Фитаурари придвинул ему стакан коньяка с молоком.

— Склонись перед карликом, — сказал Фитаурари колдуну на суахили. — Ты снова сможешь выпрямиться во весь рост, а он — никогда.

— Выставленное на продажу становится грязным, — сказал колдун о психоанализе.

Фитаурари и колдун поняли друг друга. Фрейда следовало вежливо спровадить, чтобы не нанести ему психологической травмы. Колдун повел Фрейда в дворцовые закрома, вы- писал у имперского казначея аванс в счет гонорара — полный котелок (шляпу) электрума, килограмма три («Этого gouvn'a нам не жалко, пусть только сваливает», — тихо сказал Фитаурари колдуну), — Мендейла насыпал золотой песок в котелок Фрейду и утрамбовывал, чтобы побольше влезло, наконец взял котелок за поля, нахлобучил его на голову Фрейду и дружелюбно поддал коленом под зад. Обошлось без травмы. Тот и уехал с полным котелком гонорара в свою распадавшуюся Австро-Венгрию (и перешел все границы, никто не догадался заглянуть под котелок) лечить психоанализом бравых австрийских солдат Швейков (что, конечно, нонсенс — лечил богатеньких австро-венгерских генералов) и дожидаться своего щастя. Но последовали послевоенный кризис, предвоенный аншлюс, баварская авантюра, остальное известно. Таким образом, Фрейд был вежливо удалей из Офира, но он повадился возвращаться — кто хоть раз побывал в Офире, тот всю жизнь стремится в Офир. Он сделал вид, что отплыл в Америку читать лекции, а сам мотанул в Офир. Теперь он уважал колдуна и не выпендривался при встречах с ним.

Состоялся консилиум с Фрейдом насчет поэтического эксперимента — что он присоветует? Фрейд не любил стихи и поэтов, хотя и не отказался применить свой психоанализ к перспективам выведения африканского Пушкина, но, конечно, за дополнительную плату.

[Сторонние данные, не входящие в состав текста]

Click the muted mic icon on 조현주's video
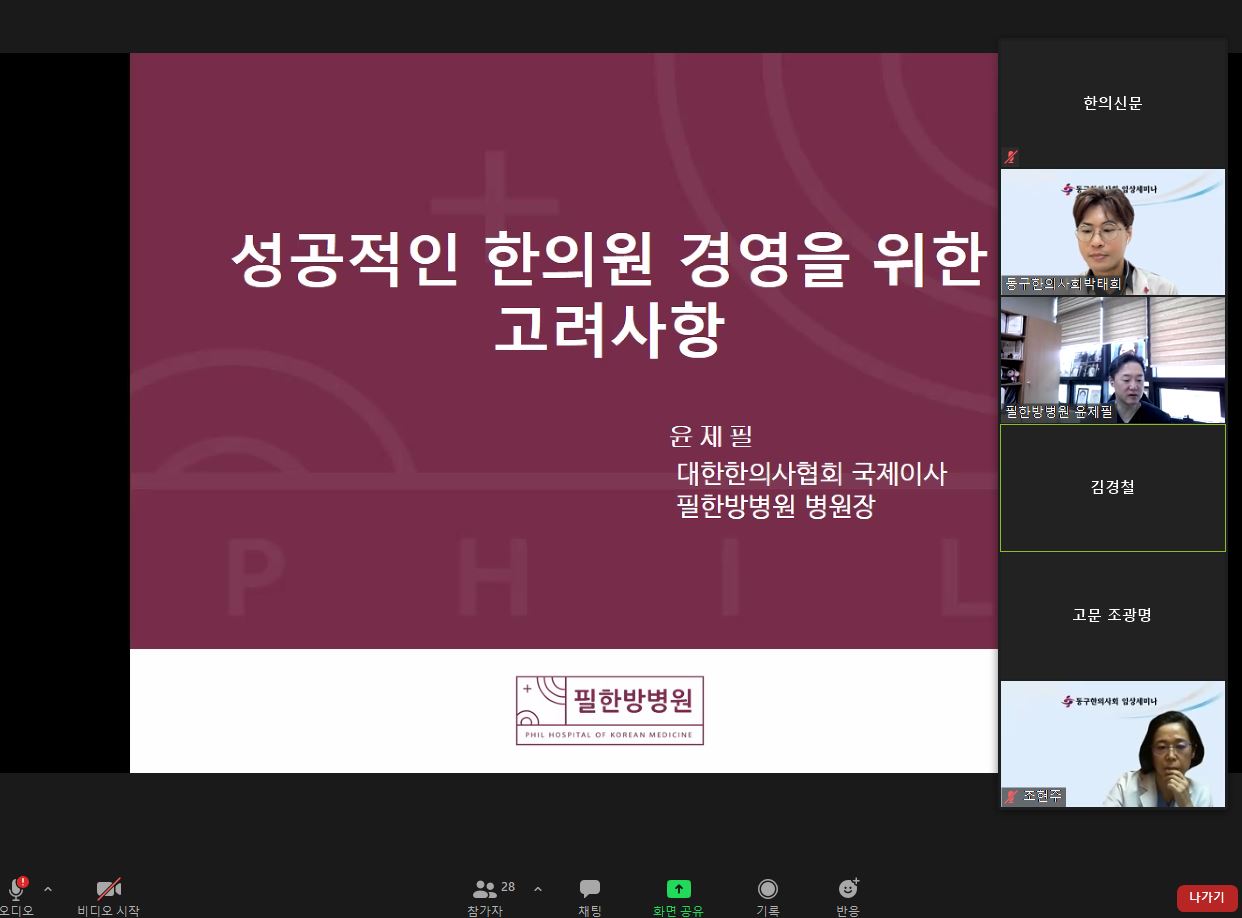1242x918 pixels. click(1011, 796)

— Забавно. Лихо. Покажите вашего мальчика, — пробормотал Фрейд.

Ему привели Сашка.

— Где вы такого взяли? — удивился Фрейд. — В Украине? Где находится эта страна? Папу помнишь? Маму помнишь?

Сашку Фрейд не понравился, Сашко молчал и ковырял в носу.

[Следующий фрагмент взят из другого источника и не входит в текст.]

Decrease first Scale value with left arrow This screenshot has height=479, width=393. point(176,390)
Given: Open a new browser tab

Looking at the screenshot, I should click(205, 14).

— Вам надо поторопиться, — сказал Фрейд Гамилькару. — Мальчик в 12 лет уже мужчина, а первые соки самые драгоценные, как молодое вино. К старости сперма устает.

Тут Фрейд был прав.

ГЛАВА 4. Обыск без ордера на обыск

Мне снилось — мы умерли оба.

Н. Гумилев

Гайдамака осторожно оглянулся. За его спиной ничего особенного не происходило, но в углу кабинета неприметно сидел на стуле человек… наверно, не человек, а товарищ… возможно, не товарищ, а гражданин… — Гайдамака в этой иерархии окончательно запутался — в синем, вроде бы больничном, халате с закатанными рукавами, закинув голые ногу за ногу в поношенных шлепанцах. Сидел он неподвижно, как к стулу приклеенный, с легкой дрожью в босом колене, и смотрел строго перед собой в одну точку куда-то под стул Гайдамаки, на его стоптанные каблуки, и как будто здесь не присутствовал.